THE PROBLEM
Please number the lines of the records below as a list, starting at the line with "How do I perform: Click" and ending with the line with "click(x=148, y=104)", both included. Leave out any blank lines.

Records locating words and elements

========================================

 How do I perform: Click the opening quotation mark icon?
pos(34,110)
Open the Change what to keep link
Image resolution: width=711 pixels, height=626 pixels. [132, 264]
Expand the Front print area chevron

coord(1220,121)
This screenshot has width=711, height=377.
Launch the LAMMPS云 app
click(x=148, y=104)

========================================

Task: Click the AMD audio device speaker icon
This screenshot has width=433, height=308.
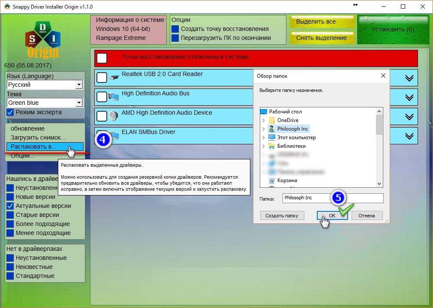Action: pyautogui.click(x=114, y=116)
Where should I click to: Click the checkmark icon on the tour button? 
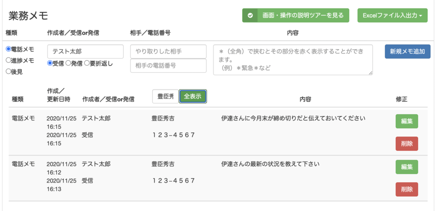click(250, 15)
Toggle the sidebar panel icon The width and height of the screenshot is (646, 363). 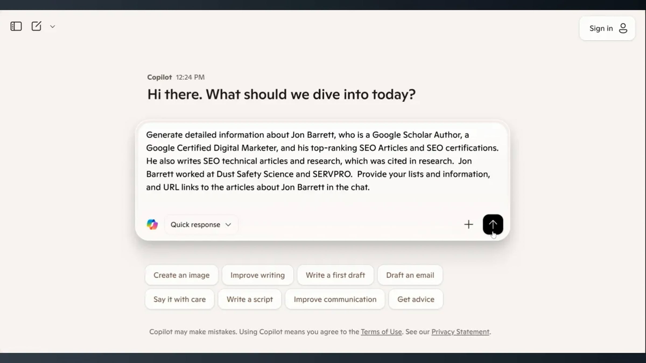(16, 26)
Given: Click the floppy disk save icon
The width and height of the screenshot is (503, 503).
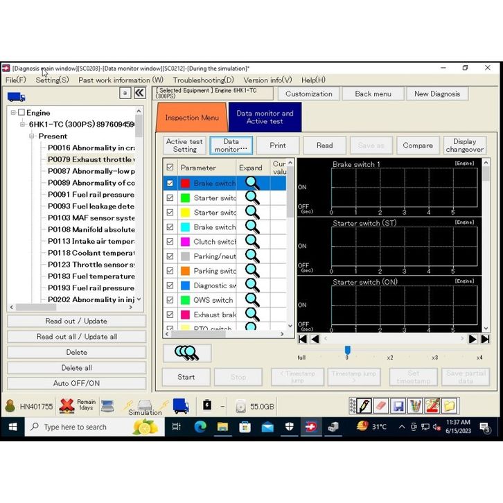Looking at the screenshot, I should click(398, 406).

========================================

ANSWER BELOW
1.  How do I perform: Click the opening quotation mark icon?
2. pos(34,110)
3. Open the Change what to keep link
4. Image resolution: width=711 pixels, height=626 pixels. [132, 264]
5. Expand the Front print area chevron
6. coord(1220,121)
7. This screenshot has width=711, height=377.
8. Launch the LAMMPS云 app
9. click(x=148, y=104)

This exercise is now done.